## START
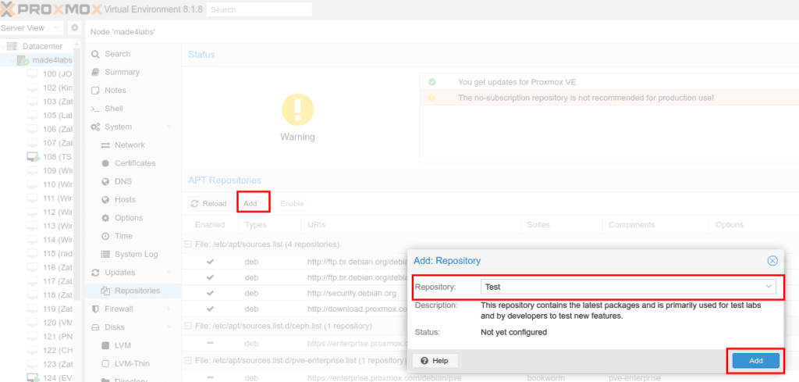Open the Repository dropdown showing Test
The width and height of the screenshot is (799, 382).
pos(628,287)
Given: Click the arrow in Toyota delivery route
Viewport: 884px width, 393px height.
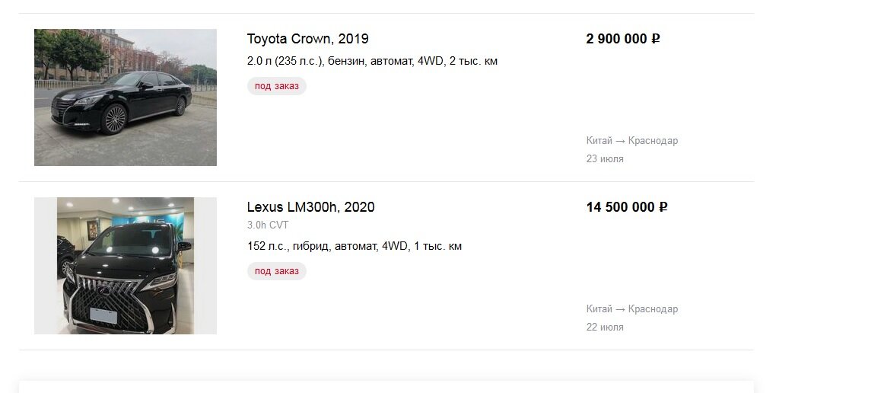Looking at the screenshot, I should pyautogui.click(x=620, y=141).
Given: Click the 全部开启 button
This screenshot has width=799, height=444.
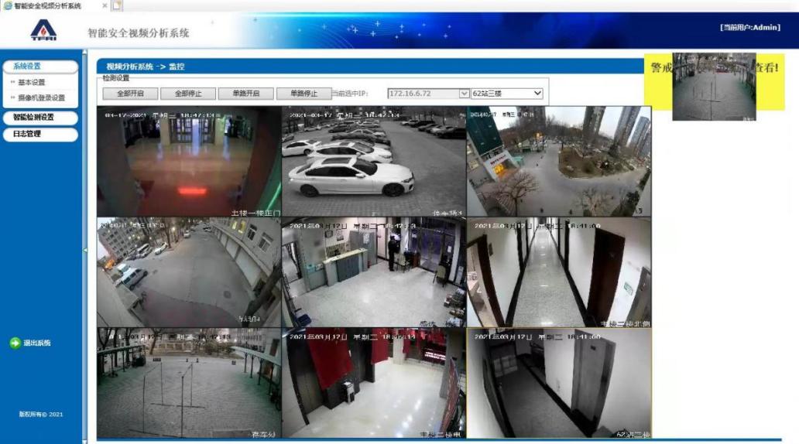Looking at the screenshot, I should [x=129, y=94].
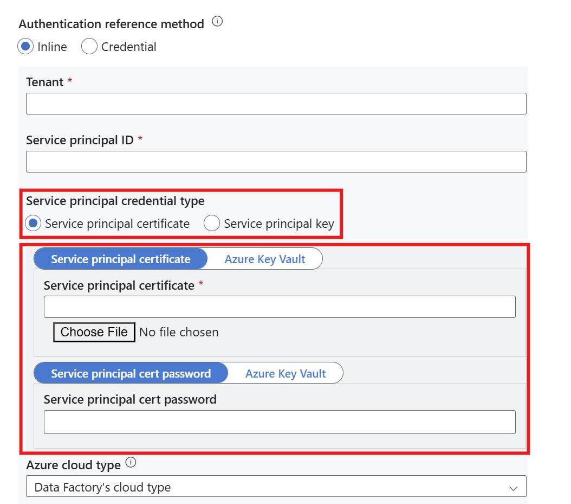Viewport: 571px width, 504px height.
Task: Click the info icon next to Azure cloud type
Action: 131,463
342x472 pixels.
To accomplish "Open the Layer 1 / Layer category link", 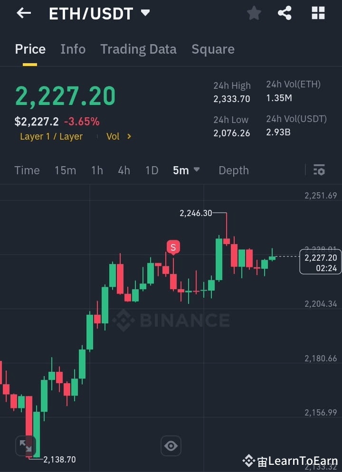I will tap(51, 136).
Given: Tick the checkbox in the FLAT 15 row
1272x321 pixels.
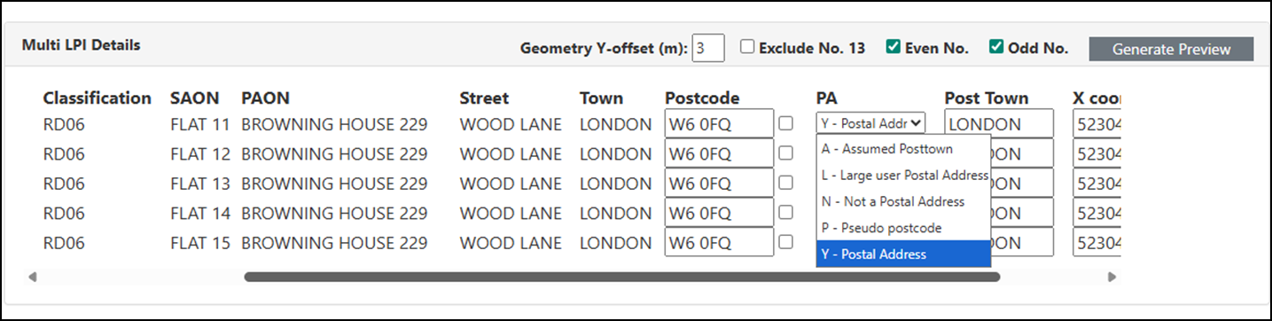Looking at the screenshot, I should tap(785, 241).
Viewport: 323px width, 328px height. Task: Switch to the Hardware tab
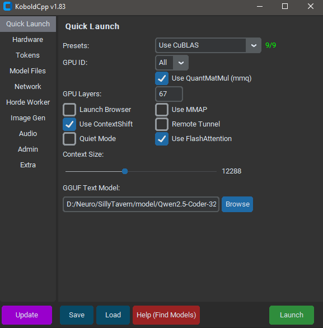pos(28,40)
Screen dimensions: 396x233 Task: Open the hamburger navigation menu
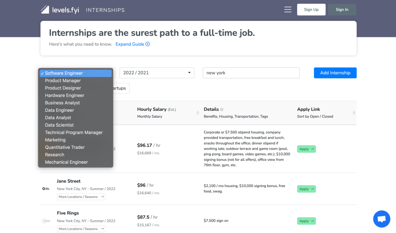click(288, 9)
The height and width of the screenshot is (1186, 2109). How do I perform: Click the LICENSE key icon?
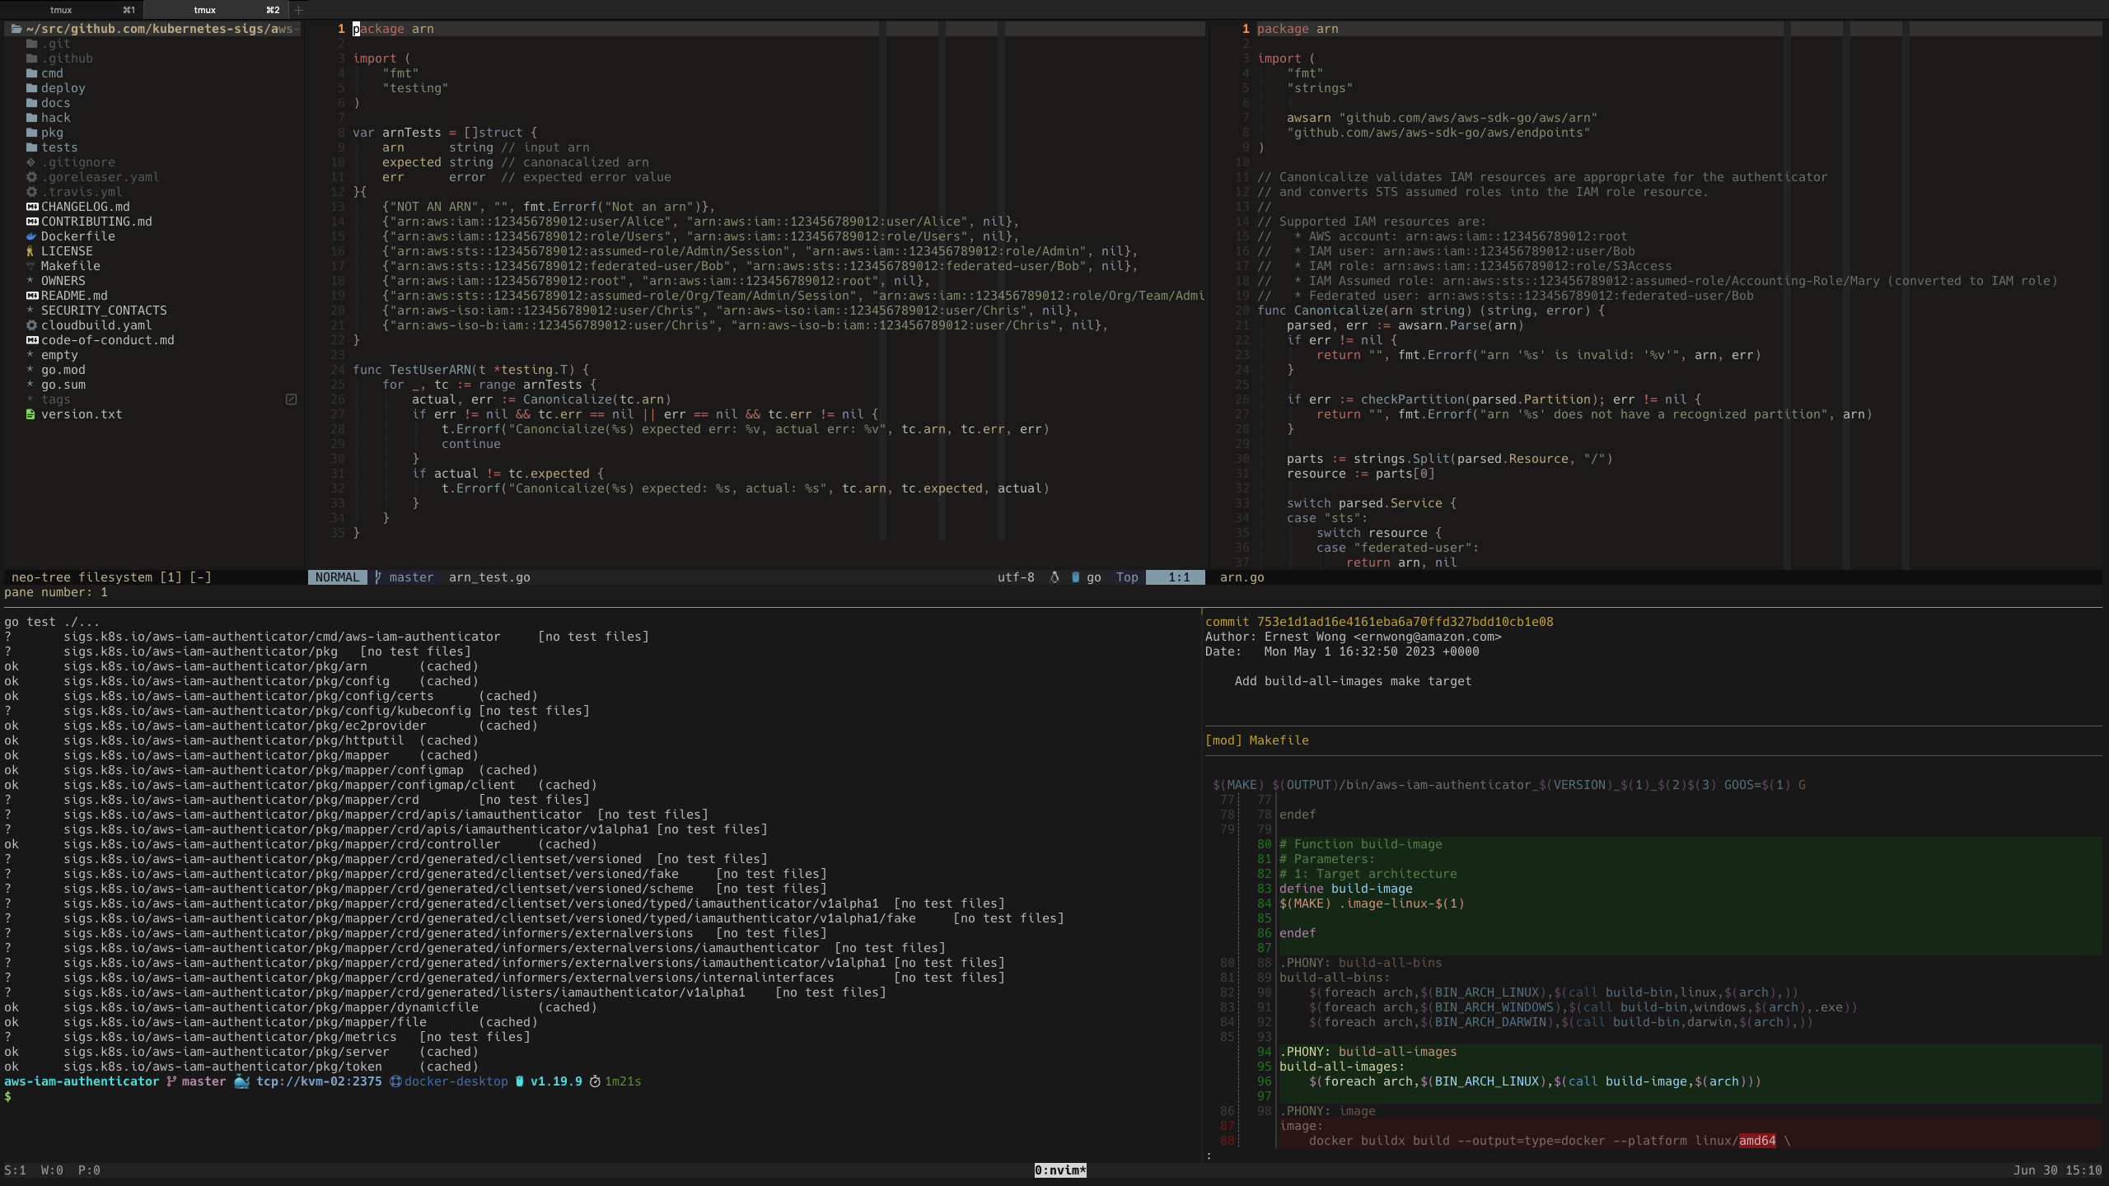pyautogui.click(x=30, y=251)
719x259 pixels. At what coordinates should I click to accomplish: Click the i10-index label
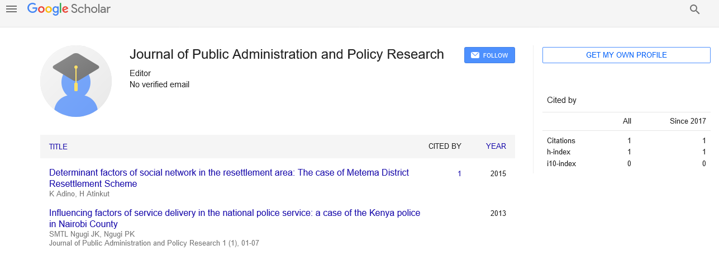pos(561,164)
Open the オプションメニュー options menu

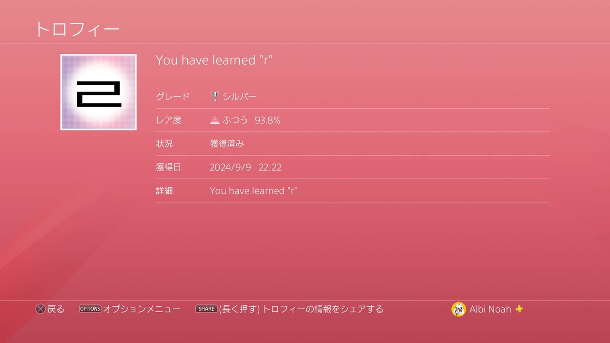click(x=142, y=309)
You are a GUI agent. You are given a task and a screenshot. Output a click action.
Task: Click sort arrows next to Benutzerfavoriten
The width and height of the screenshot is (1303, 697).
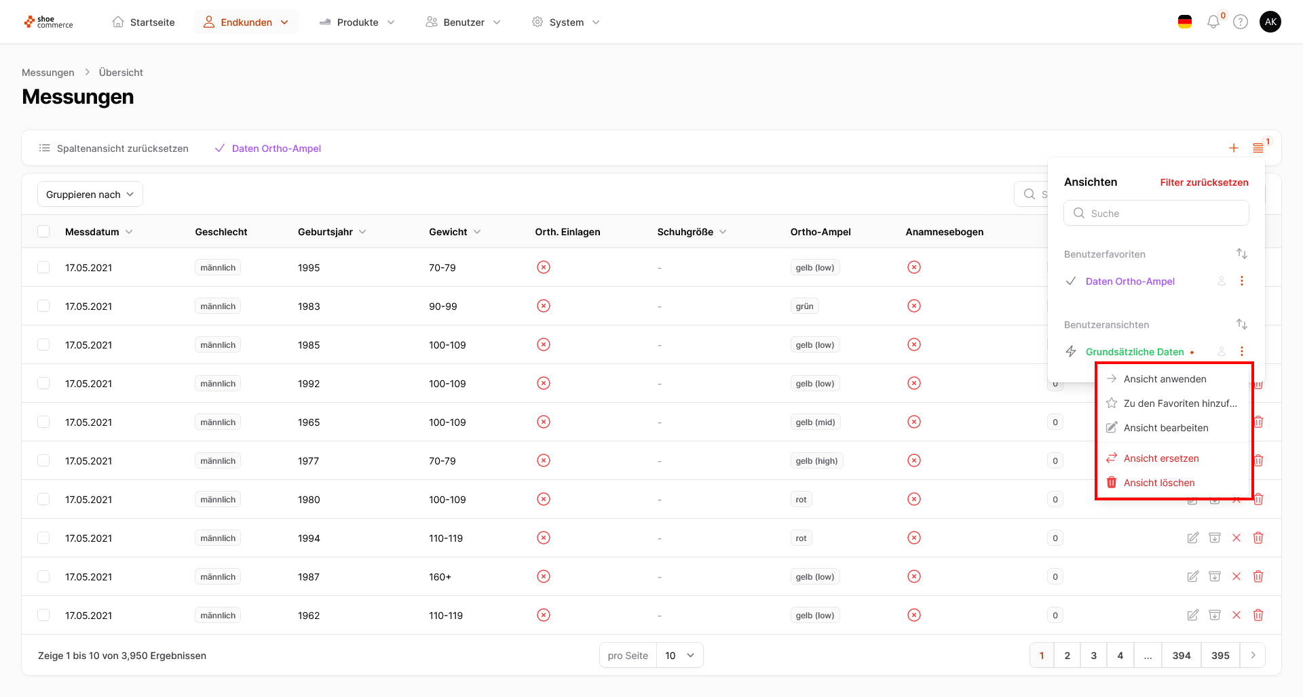1242,254
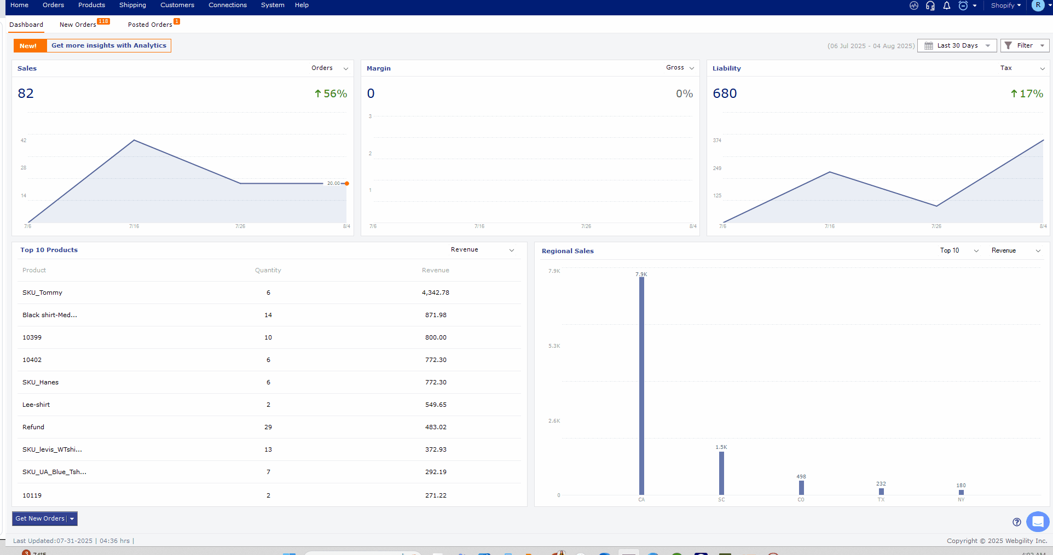Click the Get New Orders button

[x=40, y=518]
## END
Request: Can you format the data, from the line containing "The height and" through the end of the data, as a Markdown table with the columns Row and Line, skipping blank lines and leaving the pictures out?

Solution to this task:
| Row | Line |
|---|---|
| 1 | The height and width of the screenshot is (1186, 2109). How do I perform: Click the LICENSE key icon? |
| 2 | pyautogui.click(x=30, y=251) |
| 3 | 719x259 pixels. At what coordinates should I click to accomplish: Click the i10-index label |
| 4 | pos(561,164) |
| 5 | Open the オプションメニュー options menu |
| 6 | click(x=142, y=309) |
| 7 | You are a GUI agent. You are given a task and a screenshot. Output a click action. |
| 8 | Task: Click sort arrows next to Benutzerfavoriten |
| 9 | The width and height of the screenshot is (1303, 697). |
| 10 | 1242,254 |
| 11 | Click the Get New Orders button |
| 12 | [x=40, y=518] |